EDIT: >> Juan Matamoros had been charged with two counts of Lewd and Lavacious
behavior at the time of that article being written. Pretty highly unlikely
that they were both from the single incident of public urniation. When you're
publicly exposing yourself repeatedly, maybe you should be a sex offender?

Wrong, it appears to be pretty likely actually.
[http://articles.orlandosentinel.com/2007-03-21/news/VOFFENDE...](http://articles.orlandosentinel.com/2007-03-21/news/VOFFENDER21_1_matamoros-
deltona-incident)

"Haverhill police arrested Matamoros the next morning, charging him with two
counts of "open and gross lewdness," a charge used when a suspect exposes or
touches himself with the intent to shock or scare people."

Looks like he was charged with two counts for the one incident.

>> And ignoring that the registry has been wildly successful at reducing child
sexual abuse is a huge oversight. These edge cases, who in many cases have
legal recourse, outweigh the lives of rape and sexual assault victims?

Resources? Sounds like a WAG on your part... But lets assume it's true.

Just because I can defend one portion of this article does not in any way mean
I fully agree with it. A registry is a GREAT idea in my mind. I want to know
about people who should be on there. I take issue with stale laws and what I
consider lazy legislation that allows for stupid situations where it is
possible for someone to be placed on the sex offender list because they
urinated in public. It also dilutes the efficacy of the registry by including
people who really shouldn't be on there

>> outweigh the lives of rape and sexual assault victims

In what world does it have to be binary? I want the law to make sense! I
expect that our regulators find issues like this and close loopholes. Yes I
expect that we can keep people who deserve to be on the registry on there,
while removing idiotic loopholes that place people on the registry needlessly.

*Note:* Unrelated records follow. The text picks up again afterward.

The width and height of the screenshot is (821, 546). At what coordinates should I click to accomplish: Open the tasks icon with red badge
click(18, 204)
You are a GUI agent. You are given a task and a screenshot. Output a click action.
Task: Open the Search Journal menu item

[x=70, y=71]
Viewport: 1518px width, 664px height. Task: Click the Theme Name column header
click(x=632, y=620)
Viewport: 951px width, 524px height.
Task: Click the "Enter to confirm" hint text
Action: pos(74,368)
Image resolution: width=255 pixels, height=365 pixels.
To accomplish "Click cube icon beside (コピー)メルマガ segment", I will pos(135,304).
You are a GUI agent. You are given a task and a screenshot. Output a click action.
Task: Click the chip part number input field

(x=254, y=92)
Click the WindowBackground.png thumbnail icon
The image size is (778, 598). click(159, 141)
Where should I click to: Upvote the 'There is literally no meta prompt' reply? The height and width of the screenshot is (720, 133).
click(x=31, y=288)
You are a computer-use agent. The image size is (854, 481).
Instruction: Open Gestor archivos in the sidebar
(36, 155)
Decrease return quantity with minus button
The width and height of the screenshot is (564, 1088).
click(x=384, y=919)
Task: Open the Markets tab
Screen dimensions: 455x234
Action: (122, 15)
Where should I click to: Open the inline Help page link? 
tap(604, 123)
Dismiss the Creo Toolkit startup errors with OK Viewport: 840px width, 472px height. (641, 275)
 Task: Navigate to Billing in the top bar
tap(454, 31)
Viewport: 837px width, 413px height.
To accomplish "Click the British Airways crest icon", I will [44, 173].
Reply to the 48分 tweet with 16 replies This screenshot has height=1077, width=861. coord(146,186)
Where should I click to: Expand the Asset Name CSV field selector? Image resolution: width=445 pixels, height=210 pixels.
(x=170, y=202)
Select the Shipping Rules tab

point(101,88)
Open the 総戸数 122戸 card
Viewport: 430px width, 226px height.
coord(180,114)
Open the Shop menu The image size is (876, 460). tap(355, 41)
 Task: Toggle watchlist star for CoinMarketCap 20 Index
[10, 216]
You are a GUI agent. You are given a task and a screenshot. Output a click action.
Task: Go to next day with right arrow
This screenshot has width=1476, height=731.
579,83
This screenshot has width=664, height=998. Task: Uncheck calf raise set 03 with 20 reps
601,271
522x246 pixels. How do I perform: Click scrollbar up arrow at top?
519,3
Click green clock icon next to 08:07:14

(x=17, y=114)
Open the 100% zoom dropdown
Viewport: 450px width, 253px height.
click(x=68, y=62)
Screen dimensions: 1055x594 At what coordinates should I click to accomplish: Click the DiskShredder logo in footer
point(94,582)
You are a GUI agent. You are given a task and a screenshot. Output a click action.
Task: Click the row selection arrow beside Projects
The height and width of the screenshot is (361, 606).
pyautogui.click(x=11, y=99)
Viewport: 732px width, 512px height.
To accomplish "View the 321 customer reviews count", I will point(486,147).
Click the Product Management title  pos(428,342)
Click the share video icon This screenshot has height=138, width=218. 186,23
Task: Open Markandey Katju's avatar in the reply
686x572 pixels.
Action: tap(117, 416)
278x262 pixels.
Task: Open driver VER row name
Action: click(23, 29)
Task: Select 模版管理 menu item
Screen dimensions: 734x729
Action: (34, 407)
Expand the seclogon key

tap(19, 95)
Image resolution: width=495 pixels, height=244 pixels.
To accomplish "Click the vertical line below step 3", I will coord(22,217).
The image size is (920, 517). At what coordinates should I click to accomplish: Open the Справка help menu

Lets agree that 1) the registry needs to be there 2) it has a net positive
effect 3) we must protect people from rape and sexual assault

I propose 4) pissing in the street not 2 or 3 (we may not agree on this one)
5) laws need to be updated and include common sense when a "bug" is found,
this one is no different

Please see my other comment for more context:
[https://news.ycombinator.com/item?id=12038643](https://news.ycombinator.com/item?id=12038643)

P.S. in my quick google search I found another anecdote by a man who had to
pay 14K in lawyer fees to get his charges dropped to disorderly conduct.
That's ridiculous to me! It seems like such a simple thing to fix.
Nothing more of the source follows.